(Lines from a pointing dataset)
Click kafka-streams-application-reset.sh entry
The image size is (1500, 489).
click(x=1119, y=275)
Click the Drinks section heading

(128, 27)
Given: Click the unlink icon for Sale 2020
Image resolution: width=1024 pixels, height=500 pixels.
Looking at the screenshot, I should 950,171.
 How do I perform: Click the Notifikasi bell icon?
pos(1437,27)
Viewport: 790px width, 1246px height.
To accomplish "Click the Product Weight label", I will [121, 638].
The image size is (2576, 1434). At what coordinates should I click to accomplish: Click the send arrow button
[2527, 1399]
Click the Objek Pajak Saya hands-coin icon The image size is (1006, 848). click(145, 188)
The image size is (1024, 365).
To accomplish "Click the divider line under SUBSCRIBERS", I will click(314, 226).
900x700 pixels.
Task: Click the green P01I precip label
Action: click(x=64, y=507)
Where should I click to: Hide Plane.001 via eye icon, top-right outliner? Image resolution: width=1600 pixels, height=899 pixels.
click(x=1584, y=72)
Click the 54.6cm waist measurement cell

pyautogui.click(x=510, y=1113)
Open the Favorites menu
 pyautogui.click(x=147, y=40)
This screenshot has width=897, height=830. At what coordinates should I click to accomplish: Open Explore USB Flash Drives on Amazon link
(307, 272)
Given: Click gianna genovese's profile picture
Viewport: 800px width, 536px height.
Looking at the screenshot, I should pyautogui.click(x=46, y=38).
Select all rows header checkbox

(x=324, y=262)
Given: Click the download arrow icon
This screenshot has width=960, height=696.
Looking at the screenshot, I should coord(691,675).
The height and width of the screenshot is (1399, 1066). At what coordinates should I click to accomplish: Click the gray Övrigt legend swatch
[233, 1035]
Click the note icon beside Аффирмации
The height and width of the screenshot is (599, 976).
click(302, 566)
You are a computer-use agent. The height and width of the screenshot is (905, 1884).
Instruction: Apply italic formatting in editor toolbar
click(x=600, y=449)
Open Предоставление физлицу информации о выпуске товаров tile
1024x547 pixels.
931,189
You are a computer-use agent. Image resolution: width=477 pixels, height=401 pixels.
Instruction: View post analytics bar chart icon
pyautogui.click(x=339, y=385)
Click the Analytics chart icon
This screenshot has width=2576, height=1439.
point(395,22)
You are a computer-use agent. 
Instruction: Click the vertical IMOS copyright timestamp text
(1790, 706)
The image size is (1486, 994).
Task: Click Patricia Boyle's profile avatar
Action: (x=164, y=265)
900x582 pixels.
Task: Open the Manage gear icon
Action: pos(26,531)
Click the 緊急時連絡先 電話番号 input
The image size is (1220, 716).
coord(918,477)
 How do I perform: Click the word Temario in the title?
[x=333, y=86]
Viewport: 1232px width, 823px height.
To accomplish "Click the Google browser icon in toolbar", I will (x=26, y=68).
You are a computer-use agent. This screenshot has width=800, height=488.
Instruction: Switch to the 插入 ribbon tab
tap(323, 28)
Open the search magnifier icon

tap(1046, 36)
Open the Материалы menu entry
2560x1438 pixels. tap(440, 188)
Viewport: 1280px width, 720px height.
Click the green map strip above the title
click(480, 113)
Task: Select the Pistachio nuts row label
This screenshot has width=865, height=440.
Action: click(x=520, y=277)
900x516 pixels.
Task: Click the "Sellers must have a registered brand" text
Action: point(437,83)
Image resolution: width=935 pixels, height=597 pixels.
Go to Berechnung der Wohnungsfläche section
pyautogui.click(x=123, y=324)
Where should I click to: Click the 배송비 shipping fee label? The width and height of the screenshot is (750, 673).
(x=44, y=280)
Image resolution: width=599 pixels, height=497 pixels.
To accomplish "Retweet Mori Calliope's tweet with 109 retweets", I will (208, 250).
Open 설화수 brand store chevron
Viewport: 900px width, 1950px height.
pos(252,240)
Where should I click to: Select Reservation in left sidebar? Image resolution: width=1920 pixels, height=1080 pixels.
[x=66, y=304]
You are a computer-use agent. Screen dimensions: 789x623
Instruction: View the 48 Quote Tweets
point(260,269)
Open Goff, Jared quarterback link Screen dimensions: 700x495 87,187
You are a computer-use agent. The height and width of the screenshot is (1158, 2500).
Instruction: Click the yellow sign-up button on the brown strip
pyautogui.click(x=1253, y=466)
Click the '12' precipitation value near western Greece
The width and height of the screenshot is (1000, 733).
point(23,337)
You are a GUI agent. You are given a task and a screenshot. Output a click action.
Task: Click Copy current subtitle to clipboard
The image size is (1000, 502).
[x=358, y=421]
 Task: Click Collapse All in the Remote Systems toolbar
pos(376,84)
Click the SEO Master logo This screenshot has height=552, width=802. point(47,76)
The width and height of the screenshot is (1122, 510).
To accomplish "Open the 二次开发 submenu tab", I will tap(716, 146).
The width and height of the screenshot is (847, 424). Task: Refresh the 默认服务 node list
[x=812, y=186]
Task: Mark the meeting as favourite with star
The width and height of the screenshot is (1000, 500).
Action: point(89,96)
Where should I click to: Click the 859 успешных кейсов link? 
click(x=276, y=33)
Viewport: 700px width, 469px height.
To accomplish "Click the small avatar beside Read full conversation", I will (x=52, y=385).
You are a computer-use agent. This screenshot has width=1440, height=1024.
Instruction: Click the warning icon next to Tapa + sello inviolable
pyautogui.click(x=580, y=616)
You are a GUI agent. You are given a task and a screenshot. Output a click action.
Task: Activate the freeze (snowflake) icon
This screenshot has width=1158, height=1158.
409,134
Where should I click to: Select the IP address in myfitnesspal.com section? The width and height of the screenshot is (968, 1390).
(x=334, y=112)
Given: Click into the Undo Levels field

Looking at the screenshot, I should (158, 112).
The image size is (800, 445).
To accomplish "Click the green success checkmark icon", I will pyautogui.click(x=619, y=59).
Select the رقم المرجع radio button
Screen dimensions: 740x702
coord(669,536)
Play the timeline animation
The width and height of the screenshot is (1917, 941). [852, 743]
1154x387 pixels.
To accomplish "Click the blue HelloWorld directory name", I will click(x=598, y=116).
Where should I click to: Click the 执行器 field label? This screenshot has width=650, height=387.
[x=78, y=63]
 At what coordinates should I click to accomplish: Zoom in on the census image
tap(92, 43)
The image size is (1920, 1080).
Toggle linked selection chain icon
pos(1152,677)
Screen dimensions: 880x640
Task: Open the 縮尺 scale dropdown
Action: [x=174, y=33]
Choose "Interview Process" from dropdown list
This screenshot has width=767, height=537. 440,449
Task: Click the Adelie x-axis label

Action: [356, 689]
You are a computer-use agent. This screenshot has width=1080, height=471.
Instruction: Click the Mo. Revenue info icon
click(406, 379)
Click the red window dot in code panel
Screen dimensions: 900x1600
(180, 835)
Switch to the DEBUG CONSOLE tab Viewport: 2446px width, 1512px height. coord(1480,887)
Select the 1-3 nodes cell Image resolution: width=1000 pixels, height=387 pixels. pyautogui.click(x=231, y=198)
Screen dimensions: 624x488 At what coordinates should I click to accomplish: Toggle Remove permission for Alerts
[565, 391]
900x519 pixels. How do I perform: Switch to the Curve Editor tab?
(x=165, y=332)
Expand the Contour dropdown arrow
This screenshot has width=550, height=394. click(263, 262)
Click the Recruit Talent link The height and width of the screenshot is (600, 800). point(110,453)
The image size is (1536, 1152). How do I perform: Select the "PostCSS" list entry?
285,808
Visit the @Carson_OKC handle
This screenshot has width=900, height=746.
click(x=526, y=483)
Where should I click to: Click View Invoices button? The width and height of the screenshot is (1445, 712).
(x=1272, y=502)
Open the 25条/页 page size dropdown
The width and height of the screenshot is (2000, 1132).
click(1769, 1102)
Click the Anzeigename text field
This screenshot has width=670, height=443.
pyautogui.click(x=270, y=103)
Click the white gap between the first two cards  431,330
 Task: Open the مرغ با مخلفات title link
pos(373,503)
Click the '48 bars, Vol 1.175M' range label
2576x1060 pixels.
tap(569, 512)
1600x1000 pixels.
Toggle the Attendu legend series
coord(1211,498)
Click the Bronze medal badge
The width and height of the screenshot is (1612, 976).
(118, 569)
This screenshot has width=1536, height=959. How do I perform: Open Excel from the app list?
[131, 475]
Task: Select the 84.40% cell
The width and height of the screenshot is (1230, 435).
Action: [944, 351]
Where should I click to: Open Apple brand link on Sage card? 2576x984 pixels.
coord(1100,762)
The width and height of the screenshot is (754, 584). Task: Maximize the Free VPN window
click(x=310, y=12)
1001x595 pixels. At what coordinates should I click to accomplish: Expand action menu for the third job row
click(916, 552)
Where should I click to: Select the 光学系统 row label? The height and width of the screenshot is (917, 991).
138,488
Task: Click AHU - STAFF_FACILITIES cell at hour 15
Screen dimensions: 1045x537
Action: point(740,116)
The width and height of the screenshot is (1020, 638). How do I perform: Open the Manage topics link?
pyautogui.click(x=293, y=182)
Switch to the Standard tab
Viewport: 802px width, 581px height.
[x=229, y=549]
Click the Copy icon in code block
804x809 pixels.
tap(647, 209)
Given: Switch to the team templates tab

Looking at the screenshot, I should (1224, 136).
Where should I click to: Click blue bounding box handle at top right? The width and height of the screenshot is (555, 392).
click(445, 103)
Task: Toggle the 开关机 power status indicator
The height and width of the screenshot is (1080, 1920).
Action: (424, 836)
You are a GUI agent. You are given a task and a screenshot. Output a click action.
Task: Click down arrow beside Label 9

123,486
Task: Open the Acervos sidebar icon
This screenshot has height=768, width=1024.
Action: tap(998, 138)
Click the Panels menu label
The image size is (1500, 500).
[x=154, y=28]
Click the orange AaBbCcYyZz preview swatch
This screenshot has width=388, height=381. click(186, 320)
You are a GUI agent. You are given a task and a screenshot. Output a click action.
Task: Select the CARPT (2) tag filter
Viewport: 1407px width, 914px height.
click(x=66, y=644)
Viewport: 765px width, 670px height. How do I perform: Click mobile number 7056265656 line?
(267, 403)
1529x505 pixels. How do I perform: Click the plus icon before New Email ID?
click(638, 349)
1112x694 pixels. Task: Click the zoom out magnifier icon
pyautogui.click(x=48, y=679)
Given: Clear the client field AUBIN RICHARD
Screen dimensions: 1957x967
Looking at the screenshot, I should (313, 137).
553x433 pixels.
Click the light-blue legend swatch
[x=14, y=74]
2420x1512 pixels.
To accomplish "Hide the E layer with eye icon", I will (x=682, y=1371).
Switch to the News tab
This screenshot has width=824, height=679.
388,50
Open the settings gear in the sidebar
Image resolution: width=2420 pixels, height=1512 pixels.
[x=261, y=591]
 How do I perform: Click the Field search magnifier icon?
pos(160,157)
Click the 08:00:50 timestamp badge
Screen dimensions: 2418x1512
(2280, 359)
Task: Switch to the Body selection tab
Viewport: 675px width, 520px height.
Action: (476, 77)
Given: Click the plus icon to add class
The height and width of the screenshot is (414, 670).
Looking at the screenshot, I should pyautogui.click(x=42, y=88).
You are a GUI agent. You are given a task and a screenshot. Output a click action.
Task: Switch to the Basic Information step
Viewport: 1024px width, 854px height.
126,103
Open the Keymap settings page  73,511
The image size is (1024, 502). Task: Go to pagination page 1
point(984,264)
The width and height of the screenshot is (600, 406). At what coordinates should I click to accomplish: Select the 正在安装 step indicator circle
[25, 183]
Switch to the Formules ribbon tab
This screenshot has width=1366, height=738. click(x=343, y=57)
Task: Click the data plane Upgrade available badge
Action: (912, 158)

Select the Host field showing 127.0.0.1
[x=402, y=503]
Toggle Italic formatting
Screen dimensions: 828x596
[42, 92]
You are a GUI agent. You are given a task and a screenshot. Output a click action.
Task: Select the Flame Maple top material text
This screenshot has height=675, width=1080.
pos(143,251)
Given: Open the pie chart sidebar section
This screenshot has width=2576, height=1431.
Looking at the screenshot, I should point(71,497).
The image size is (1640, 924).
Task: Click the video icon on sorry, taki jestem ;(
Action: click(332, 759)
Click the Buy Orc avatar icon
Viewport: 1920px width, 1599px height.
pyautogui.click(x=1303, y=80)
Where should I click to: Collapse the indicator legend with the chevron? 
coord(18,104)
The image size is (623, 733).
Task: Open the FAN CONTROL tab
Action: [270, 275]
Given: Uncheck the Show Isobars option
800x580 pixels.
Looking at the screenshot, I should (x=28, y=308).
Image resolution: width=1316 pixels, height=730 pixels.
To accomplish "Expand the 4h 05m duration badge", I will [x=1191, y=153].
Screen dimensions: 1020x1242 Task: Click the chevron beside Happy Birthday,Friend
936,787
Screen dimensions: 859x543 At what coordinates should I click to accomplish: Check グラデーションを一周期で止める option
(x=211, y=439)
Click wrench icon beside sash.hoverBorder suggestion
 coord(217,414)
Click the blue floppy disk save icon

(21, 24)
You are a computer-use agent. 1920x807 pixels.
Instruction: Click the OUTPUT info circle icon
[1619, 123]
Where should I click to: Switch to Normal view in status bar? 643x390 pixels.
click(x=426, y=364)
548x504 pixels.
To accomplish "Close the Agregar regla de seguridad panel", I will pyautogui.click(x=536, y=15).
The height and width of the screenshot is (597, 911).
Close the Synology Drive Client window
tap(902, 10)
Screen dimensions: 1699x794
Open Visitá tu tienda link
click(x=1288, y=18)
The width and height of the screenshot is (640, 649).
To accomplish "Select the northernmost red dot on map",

▸ AIM: Repeat the lines above word for word, from the line containing "Screen dimensions: 859x543" through the last line of the records.

▸ THE COMPLETED TASK:
Screen dimensions: 859x543 At what coordinates should I click to accomplish: Check グラデーションを一周期で止める option
(x=211, y=439)
Click wrench icon beside sash.hoverBorder suggestion
 coord(217,414)
Click the blue floppy disk save icon

(21, 24)
You are a computer-use agent. 1920x807 pixels.
Instruction: Click the OUTPUT info circle icon
[1619, 123]
Where should I click to: Switch to Normal view in status bar? 643x390 pixels.
click(x=426, y=364)
548x504 pixels.
To accomplish "Close the Agregar regla de seguridad panel", I will pyautogui.click(x=536, y=15).
The height and width of the screenshot is (597, 911).
Close the Synology Drive Client window
tap(902, 10)
Screen dimensions: 1699x794
Open Visitá tu tienda link
click(x=1288, y=18)
The width and height of the screenshot is (640, 649).
To accomplish "Select the northernmost red dot on map",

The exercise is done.